2. Kode etik profesi tidak dilengkapi oleh sanksi-sanksi yang diberlakukan terhadap pelanggarannya. Hal ini memungkinkan kaum profesional yang tidak memiliki integritas atau yang berintegritas lemah untuk berbuat hal-hal yang menyimpang dari kode etik profesinya[26].

B. Pengaturan Kode Etik Profesi Advokat

Advokat merupakan suatu profesi terhormat (officium noble) yang dalam menjalankan profesinya berada dibawah perlindungan hukum, undang-undang, dan kode etik. Kode etik menjadi hukum tertinggi yang dibebankan kepada advokat sebagai suatu kewajiban, tetapi juga memberikan jaminan dan perlindungan dalam pelaksanaan profesinya. Kode etik advokat memberikan kewajiban kepada advokat untuk selalu jujur dan bertanggung jawab dalam melaksanakan profesinya baik kepada klien, pengadilan, negara, masyarakat, dan terutama pada dirinya sendiri[27].

Untuk diangkat sebagai advokat, seorang calon advokat harus memenuhi syarat-syarat yang telah diatur dalam pasal 3 ayat (1) UU No. 18 Tahun 2003 tentang Advokat. Seorang calon advokat harus memiliki latar belakang pendidikan tinggi hukum, yaitu lulusan fakultas hukum. Hal itu harus dibuktikan dengan ijazah yang diterbitkan oleh perguruan tinggi yang bersangkutan.

Setelah menempuh pendidikan hukum di perguruan tinggi, maka calon advokat harus melalui tahap selanjutnya, yaitu pendidikan profesi advokat. Disini, menurut Bapak Taufik Rahman, S.H., M.H., terdapat perbedaan sikap antara Perhimpunan Advokat Indonesia (PERADI) dan Kongres Advokat Indonesia (KAI). Menurut PERADI, setelah seorang calon advokat dinyatakan telah lulus dari fakultas hukum, maka ia harus mengikuti pendidikan profesi advokat yang diselenggarakan PERADI. Setelah selesai pendidikan profesi advokat, maka calon advokat dapat menempuh ujian advokat yang diselenggarakan PERADI. Berbeda dengan KAI, KAI memberlakukan sistem dimana seorang calon advokat yang telah menempuh pendidikan hukum di perguruan tinggi untuk mengikuti ujian advokat terlebih dahulu.
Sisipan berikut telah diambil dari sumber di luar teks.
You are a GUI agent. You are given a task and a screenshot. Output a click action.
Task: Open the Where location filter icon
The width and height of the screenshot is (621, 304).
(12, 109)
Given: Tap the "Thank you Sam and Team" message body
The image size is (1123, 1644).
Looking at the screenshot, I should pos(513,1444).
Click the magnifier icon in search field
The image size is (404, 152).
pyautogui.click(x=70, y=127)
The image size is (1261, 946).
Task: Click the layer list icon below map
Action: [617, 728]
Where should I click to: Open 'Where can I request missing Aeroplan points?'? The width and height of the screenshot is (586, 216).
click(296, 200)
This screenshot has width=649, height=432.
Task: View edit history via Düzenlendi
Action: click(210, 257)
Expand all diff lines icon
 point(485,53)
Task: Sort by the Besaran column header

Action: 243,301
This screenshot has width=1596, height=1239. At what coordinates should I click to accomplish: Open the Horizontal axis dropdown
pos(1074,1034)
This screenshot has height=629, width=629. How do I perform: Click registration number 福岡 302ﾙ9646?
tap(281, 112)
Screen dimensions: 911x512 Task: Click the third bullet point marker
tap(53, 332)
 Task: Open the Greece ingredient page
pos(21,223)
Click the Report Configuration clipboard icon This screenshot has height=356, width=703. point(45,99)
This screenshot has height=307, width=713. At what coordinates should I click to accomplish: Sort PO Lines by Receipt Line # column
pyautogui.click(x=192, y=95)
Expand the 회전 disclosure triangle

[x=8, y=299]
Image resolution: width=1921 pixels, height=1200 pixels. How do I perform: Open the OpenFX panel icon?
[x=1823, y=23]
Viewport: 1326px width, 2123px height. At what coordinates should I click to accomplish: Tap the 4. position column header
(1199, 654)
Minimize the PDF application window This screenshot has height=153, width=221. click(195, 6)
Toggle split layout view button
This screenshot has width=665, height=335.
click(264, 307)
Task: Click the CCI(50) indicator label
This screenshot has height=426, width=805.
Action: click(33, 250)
Ketika calon advokat dinyatakan lulus dari ujian, maka ia diharuskan mengikuti pendidikan profesi advokat yang diselenggarakan KAI. Ketika telah lulus dari tahap tersebut, maka peraturannya kembali ke peraturan UU No. 18 Tahun 2003, yaitu calon advokat diwajibkan magang di kantor advokat selama minimal 2 tahun[28]. Dalam jangka waktu 2 tahun ini, seorang calon advokat boleh berpindah kantor advokat. Namanya juga dicantumkan dalam daftar calon advokat yang dikeluarkan oleh organisasi advokat yang bersangkutan. Jika calon advokat telah menempuh magang selama 2 tahun, maka ia dapat diangkat menjadi advokat, setelah diambil sumpahnya di hadapan sidang terbuka di Pengadilan Tinggi di wilayah domisili hukumnya. Salinan berita acara sumpah akan diteruskan kepada Mahkamah Agung, Menteri Hukum dan HAM, dan organisasi advokat yang bersangkutan.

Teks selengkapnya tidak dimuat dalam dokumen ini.